Der größte Sportfachverband der Welt, voran sein Vormann Zwanziger, scheint sich in diesem mehrdimensionalen Fall verrannt zu haben: Da ist nicht schnell genug reagiert worden, nachdem Kempter den Schiedsrichterkameraden und Vorgesetzten Amerell wegen „sexueller Belästigung“ angezeigt hat; da ist, nachdem die Causa verbandsintern geprüft und für abgeschlossen erklärt wurde, weiter Gericht gespielt worden; da ging Zwanziger allzu forsch in die Offensive; da wurde Kempter geraten, in ausgesuchten Medien die Gründe für sein zerrüttetes Verhältnis zu Amerell peinlich genau zu schildern; da wurde, ehe sich die streitenden Parteien am Donnerstag vor dem Landgericht München 1 treffen, aus dem Inneren der Verbandszentrale vehement geurteilt, wo mehr Zurückhaltung angebracht gewesen wäre.

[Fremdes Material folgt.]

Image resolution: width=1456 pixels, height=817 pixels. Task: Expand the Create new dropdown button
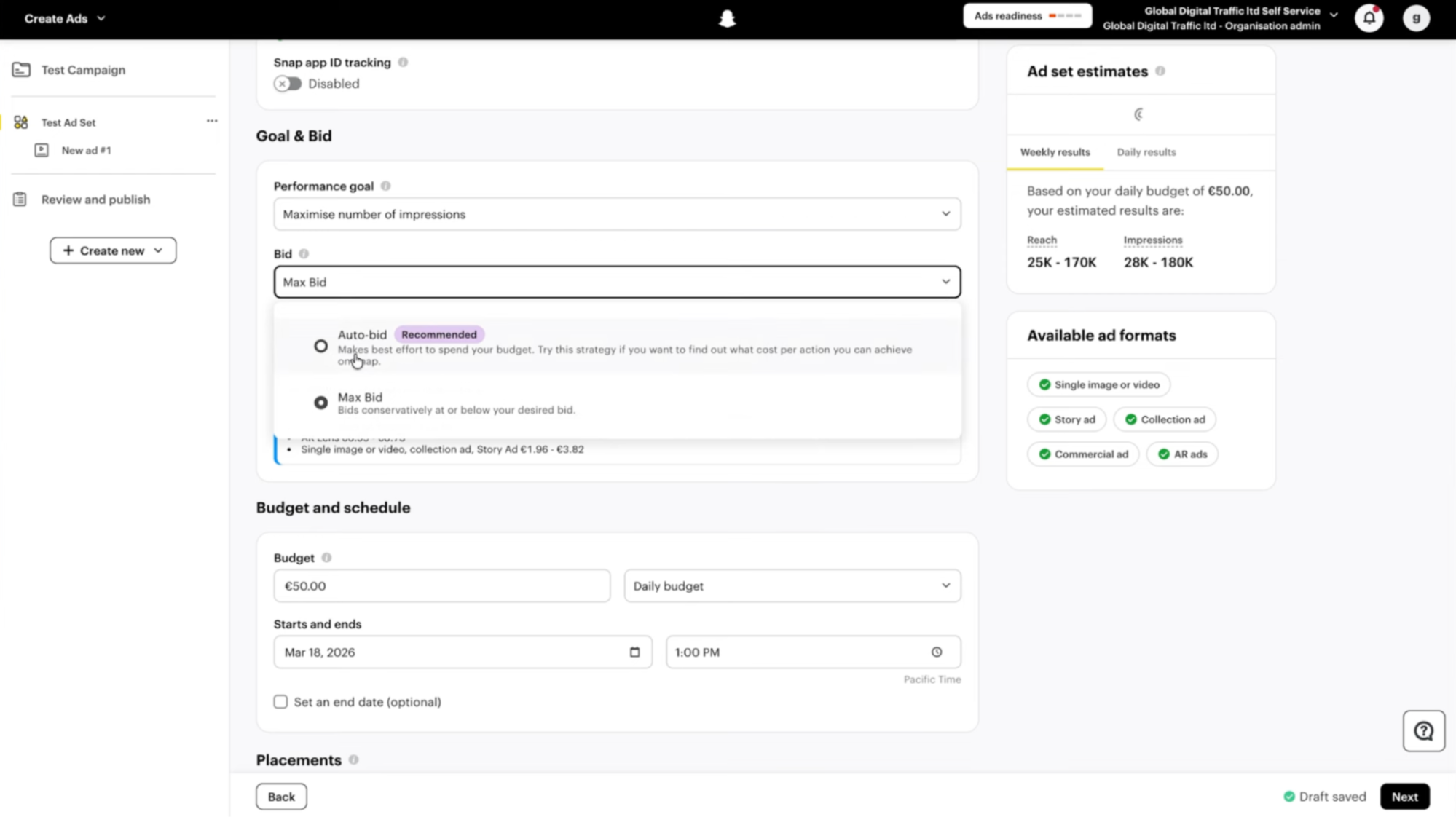[113, 250]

Immer wieder war es Zwanziger, der aus der DFB-Akte Amerell weitere Details preisgab. Der Glaube, den öffentlichen Diskurs in einer heiklen Angelegenheit ständig befeuern und so auch instrumentalisieren zu müssen, wirkt fatal in einer Affäre, über die das letzte Wort noch nicht gesprochen worden ist. Dazu kommt ein Stück fehlende Professionalität im Umgang mit dem sogenannten Sexskandal. Anstatt kühl Fakten zu sammeln und die hitzig geführte Debatte nicht zusätzlich zu emotionalisieren, hat sich Zwanziger dazu hinreißen lassen, Verteidiger, Ankläger und Richter in einem sein zu wollen.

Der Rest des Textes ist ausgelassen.